REQUIRED TASK 1
Turn the paragraph of the related-work section below that begins "We split our discussion" into a brief list that keeps its main facts.

We split our discussion of related works into four distinct parts. First, we discuss work done in the learning-to-rank literature on which we base our learning-to-rank models. Next, we review research done in enterprise email search setting. Then, we mention work done in developing techniques for domain adaptation in image classification. Finally, we point out other works trying to utilize domain adaptation for information retrieval problems.

2.1. Learning-to-Rank

Generally, learning-to-rank refers to the application of machine learning tools and algorithms to rank models for information retrieval. There is a vast literature of learning-to-rank work 

(Burges et al., 2005; Burges, 2010; Cao et al., 2007; Friedman, 2001; Joachims, 2002; Xia et al., 2008)

, differing in their model and loss function constructions. Recently, with the rise in popularity of deep neural networks, work has been done to use deep neural networks for learning-to-rank 

(Dehghani et al., 2017; Borisov et al., 2016). For a complete literature review on neural ranking models for information retrieval, please refer to the survey by Mitra (Mitra and Craswell, 2017).

2.2. Enterprise Search

Enterprise search can broadly be viewed as the application of information retrieval techniques towards the specific problem of searching within private organizations. The majority of prior work can be found in the recent surveys by Kruschwitz and Hull (Kruschwitz and Hull, 2017) and Hawking (Hawking, 2010). To the best of our knowledge, no previous research on enterprise search has studied the problem as an application of domain adaptation.

[Dataset entries]
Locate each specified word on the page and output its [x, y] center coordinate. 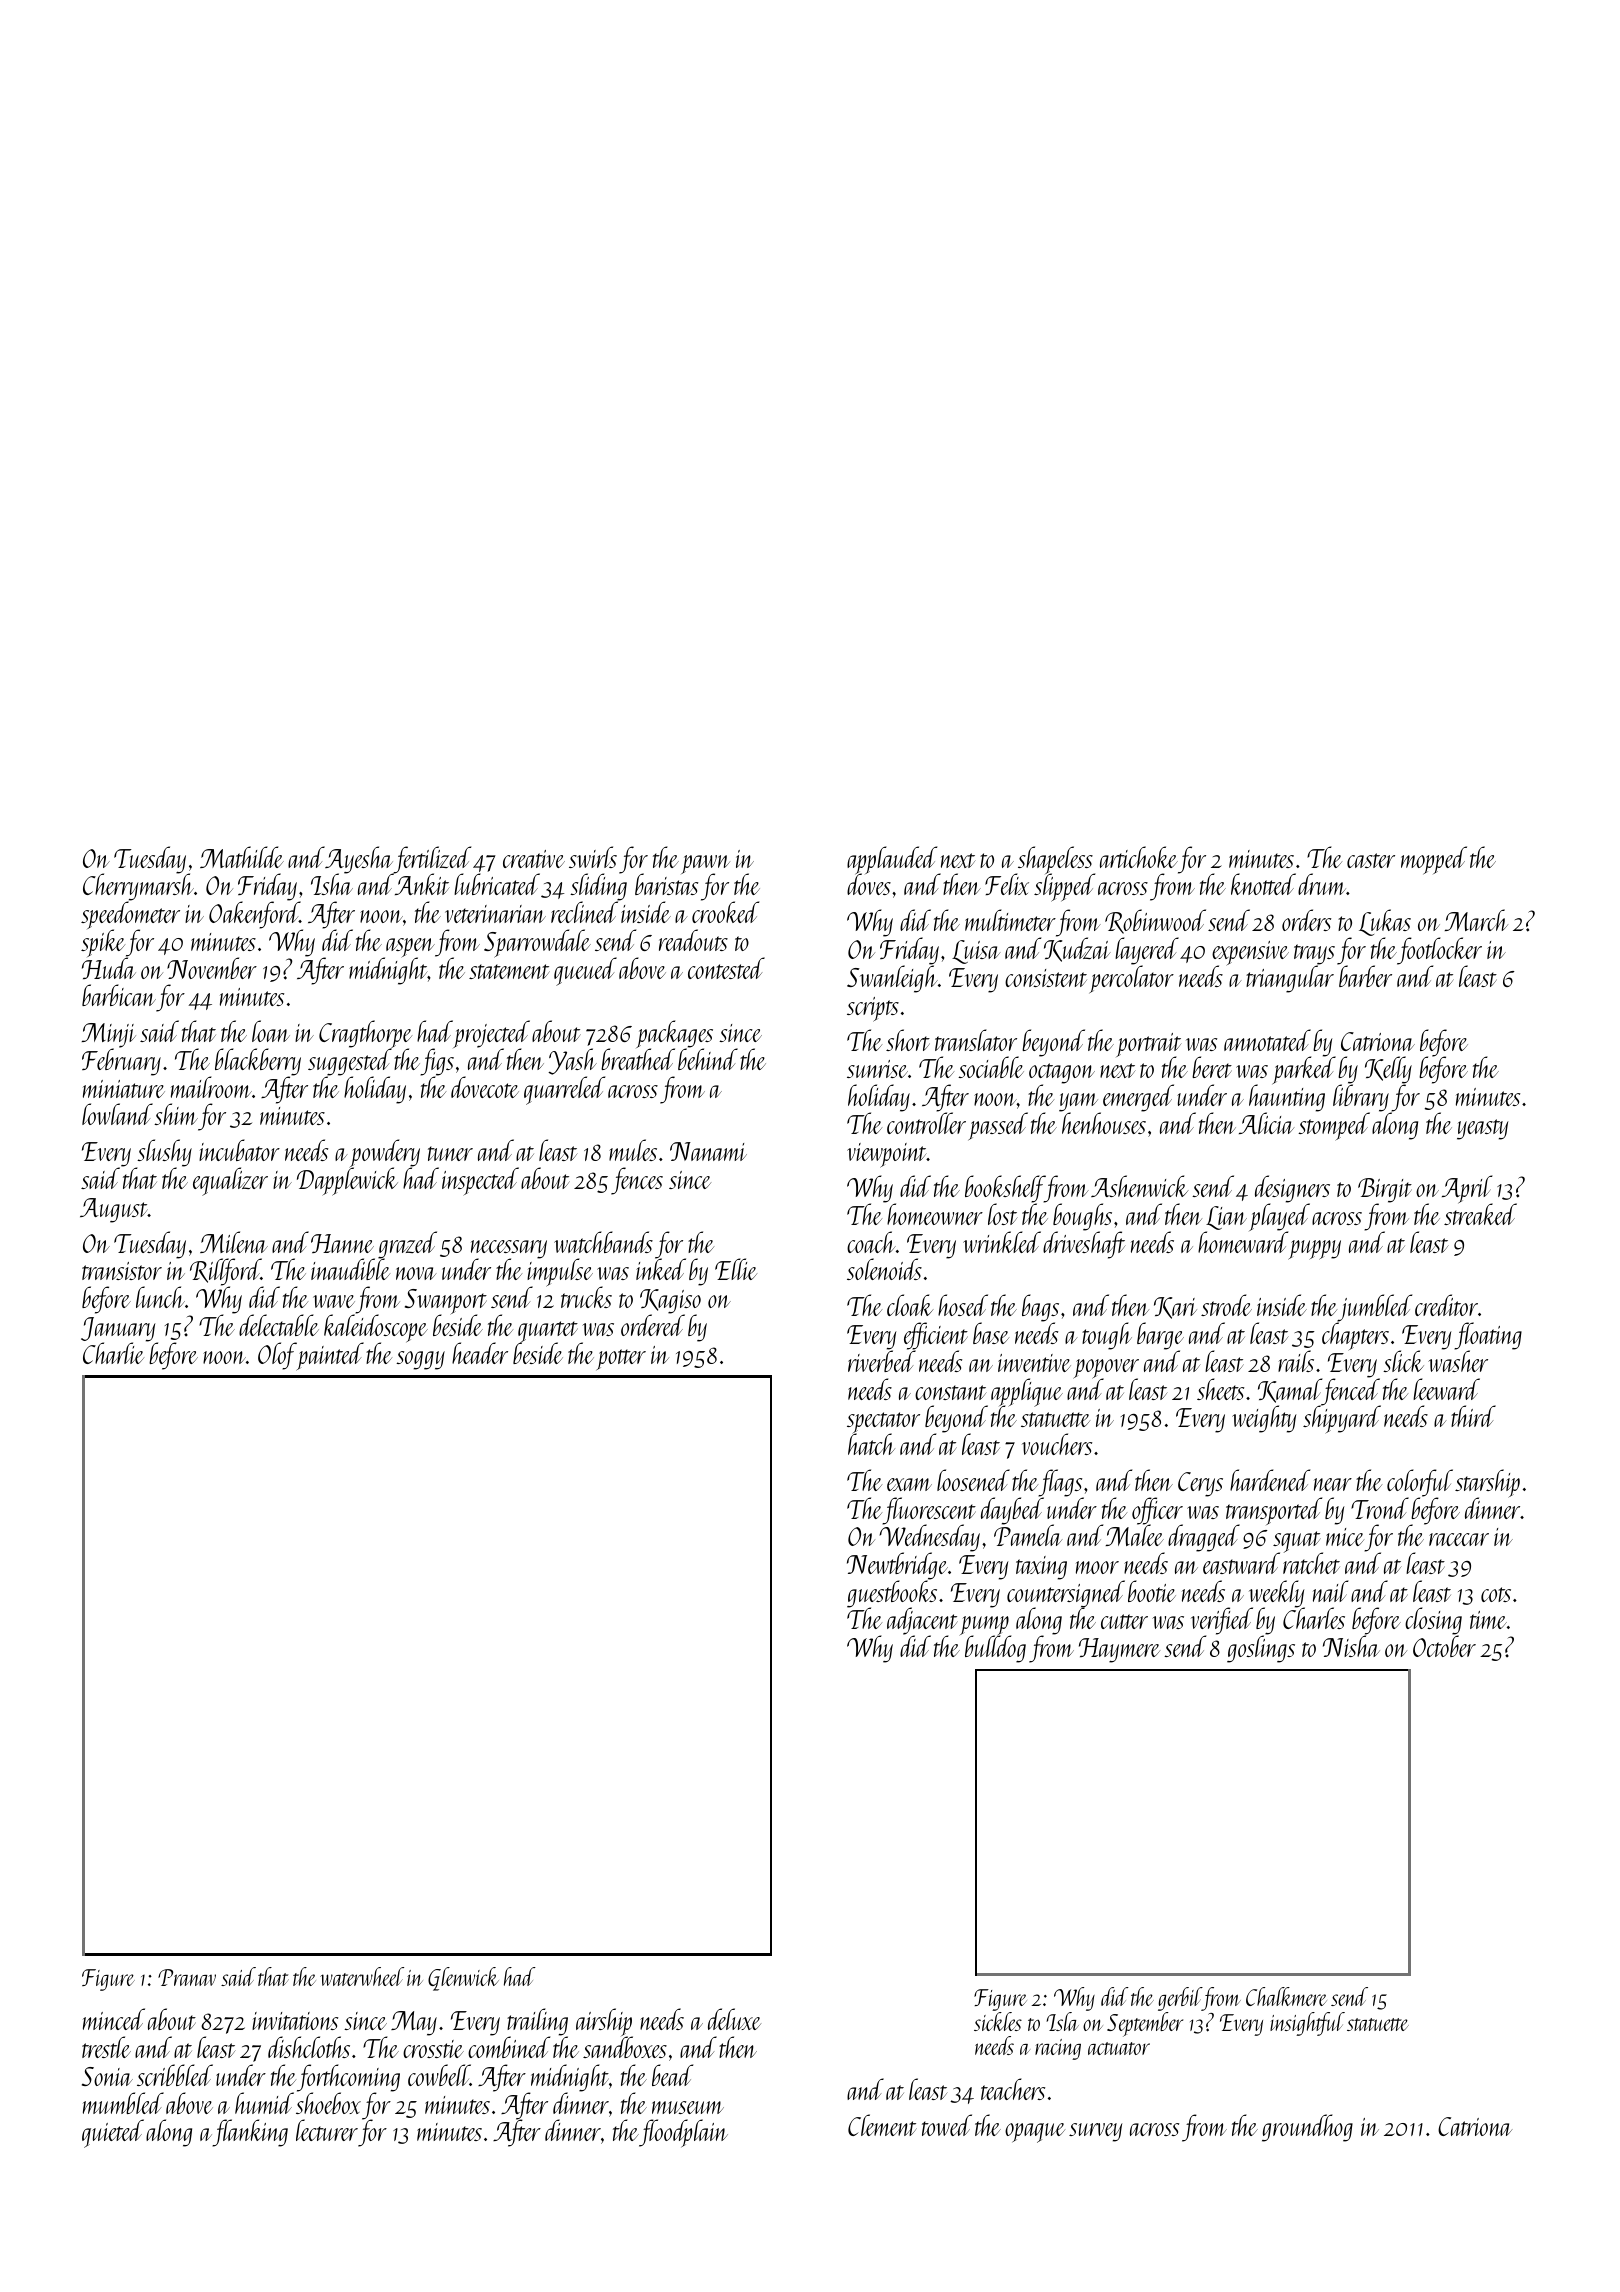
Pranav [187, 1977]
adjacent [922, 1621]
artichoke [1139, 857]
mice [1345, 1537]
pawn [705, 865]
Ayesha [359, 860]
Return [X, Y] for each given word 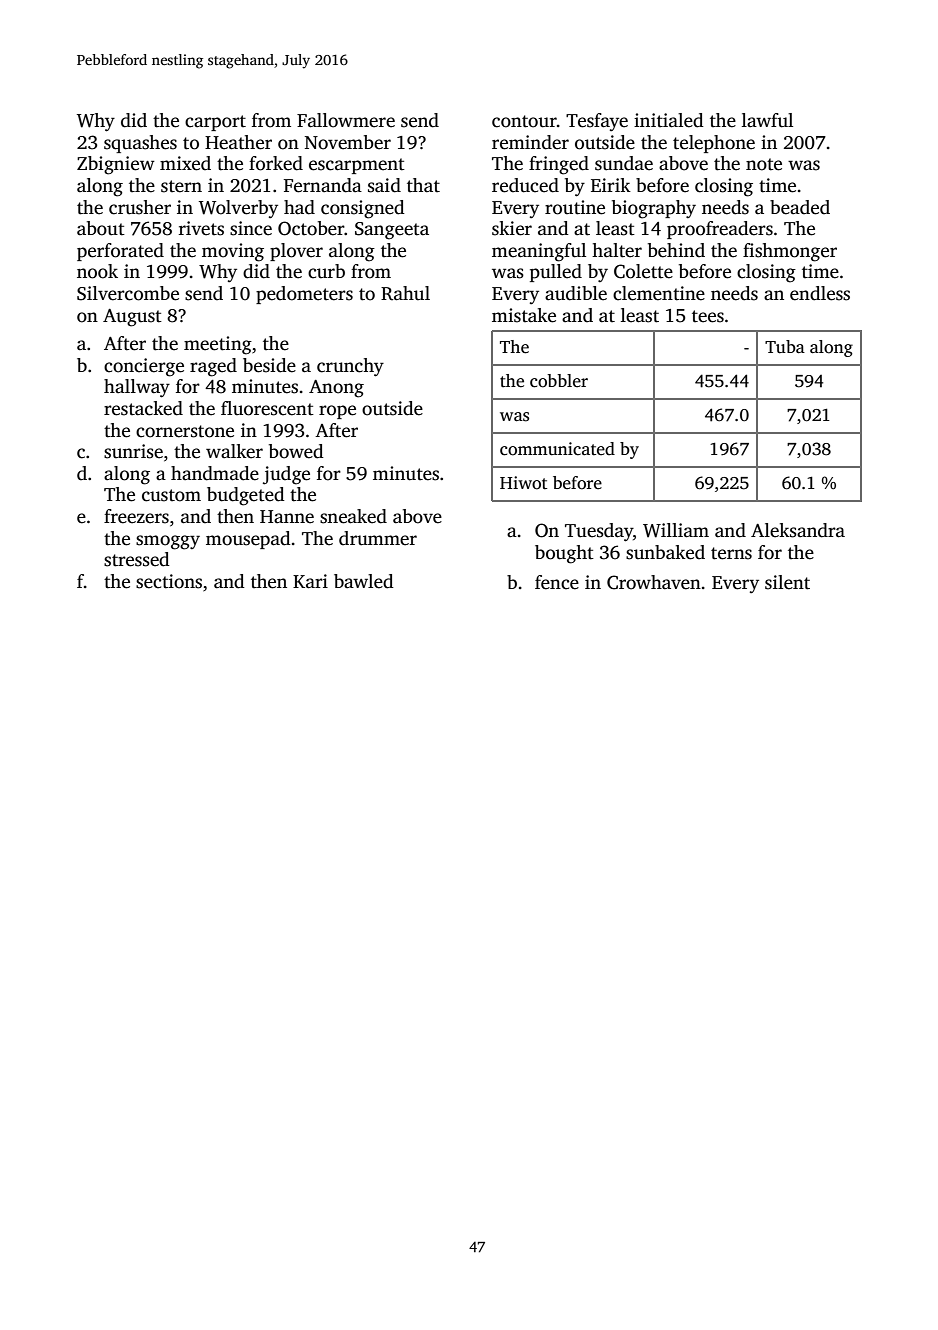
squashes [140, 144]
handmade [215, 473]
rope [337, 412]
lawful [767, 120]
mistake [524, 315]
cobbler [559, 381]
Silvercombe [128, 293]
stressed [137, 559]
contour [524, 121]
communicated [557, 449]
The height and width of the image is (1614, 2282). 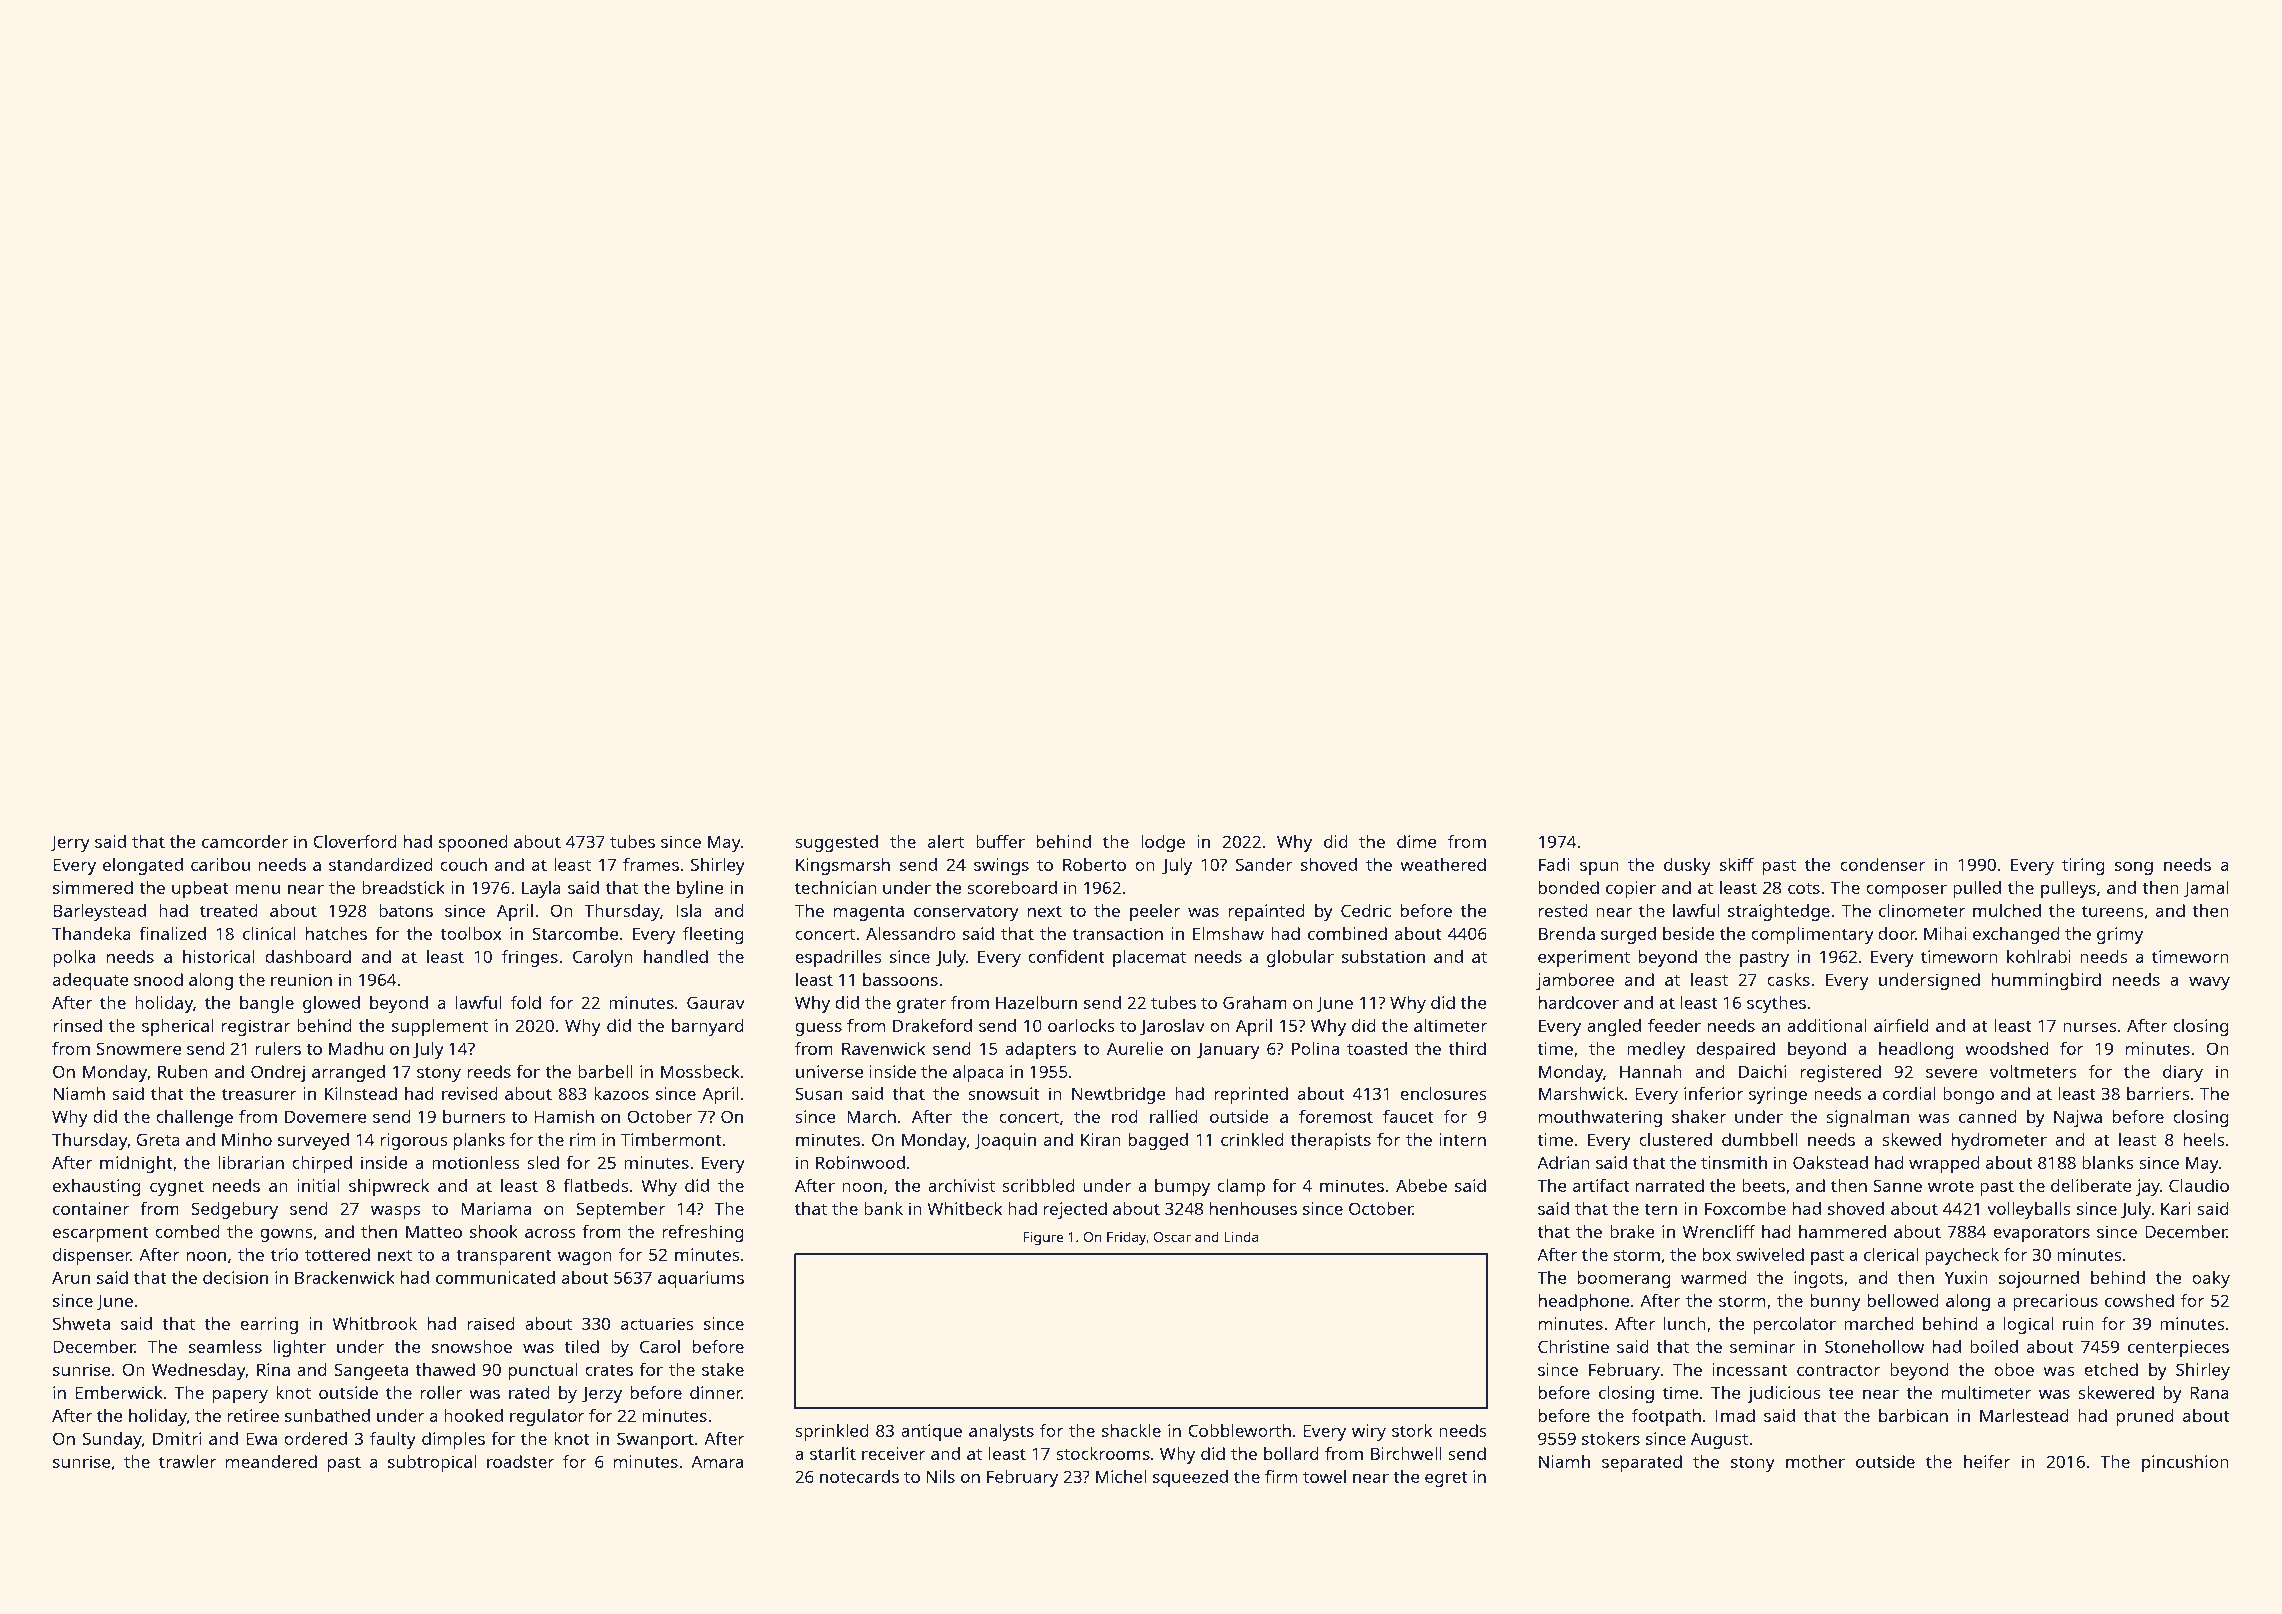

REQUIRED TASK 2
Rewrite the dataset rows from the line with "Silvercombe [128, 293]" through the end of the rows, replacing "image" with "screenshot" and keeping everything else the same. Omit the pictures.

EXERCISE ANSWER 1
The discussion of related works has four parts:
- Learning-to-rank literature, which the learning-to-rank models are based on
- Research in the enterprise email search setting
- Techniques for domain adaptation in image classification
- Other works that use domain adaptation for information retrieval problems

EXERCISE ANSWER 2
Silvercombe [128, 293]
stressed [137, 559]
contour [524, 121]
communicated [557, 449]
The height and width of the screenshot is (1614, 2282). 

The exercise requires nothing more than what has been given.